One of the bigger questions for me about the Archbishop of Canterbury’s speech about Sharia law is: do I really care?

As a bitter ex-Catholic and concrete-certain athiest, at my harshest I regard all this little more than the captain of one set counter-Enlightenment values speaking out on another set of counter-Enlightenment values. Let them get on with it, people in Britain are caring less and less about religion, and we’ll all be foaming at the mouth over something else this time next week.

But then you see the array of forces ranged against the Archbishop and it’s difficult indeed not to immediately and automatically jump to his defence out of an obligation of pure opposition. It’s a knee-jerk reaction of its own. Indeed, knees have been thrashing so furiously over the last few days, it makes you sorry they weren’t all wired up to a fancy new knee dynamo.
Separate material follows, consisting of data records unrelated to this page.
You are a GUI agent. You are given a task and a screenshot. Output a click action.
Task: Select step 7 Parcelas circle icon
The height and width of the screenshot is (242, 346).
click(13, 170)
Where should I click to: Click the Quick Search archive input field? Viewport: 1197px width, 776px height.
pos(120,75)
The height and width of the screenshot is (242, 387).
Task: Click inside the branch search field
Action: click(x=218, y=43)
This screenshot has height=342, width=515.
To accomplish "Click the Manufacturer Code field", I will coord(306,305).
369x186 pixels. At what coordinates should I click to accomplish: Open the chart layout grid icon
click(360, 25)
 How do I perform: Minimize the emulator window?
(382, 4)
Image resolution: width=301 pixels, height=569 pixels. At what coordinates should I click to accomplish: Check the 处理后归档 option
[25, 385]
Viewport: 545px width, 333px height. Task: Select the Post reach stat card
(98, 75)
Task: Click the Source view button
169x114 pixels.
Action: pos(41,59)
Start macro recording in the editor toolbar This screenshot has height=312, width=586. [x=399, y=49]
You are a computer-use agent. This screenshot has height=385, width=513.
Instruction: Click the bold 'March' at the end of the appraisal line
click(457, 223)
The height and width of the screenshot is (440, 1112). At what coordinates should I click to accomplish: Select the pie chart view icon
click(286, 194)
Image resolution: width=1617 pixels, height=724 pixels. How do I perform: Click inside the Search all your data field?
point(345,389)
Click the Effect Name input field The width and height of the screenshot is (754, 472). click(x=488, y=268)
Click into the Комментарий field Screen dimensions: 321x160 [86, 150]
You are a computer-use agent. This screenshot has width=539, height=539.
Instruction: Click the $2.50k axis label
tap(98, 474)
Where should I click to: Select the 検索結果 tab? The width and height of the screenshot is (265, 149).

You could have lit Birmingham for a week. If we could have harnessed the pig-ignorant self-righteousness as well, we could have powered Scotland as a bonus.

Just look at them though, queuing up to have a pop at Rowan Williams. The ‘I’m not racist but’-ers and the ‘I am racist, and’-ers, the bandwagon jumpers and the vested-interests, the wilfully ignorant and the woefully ignorant, newspapers with no more care than tomorrow’s circulation, minority audience 24 hour news channels trying to outdo each other, radio phone-in shows and speak-your-brains comment boards entertaining the barely articulate and the barely literate, those who use political correctness as a stick to beat rather than words to sooth.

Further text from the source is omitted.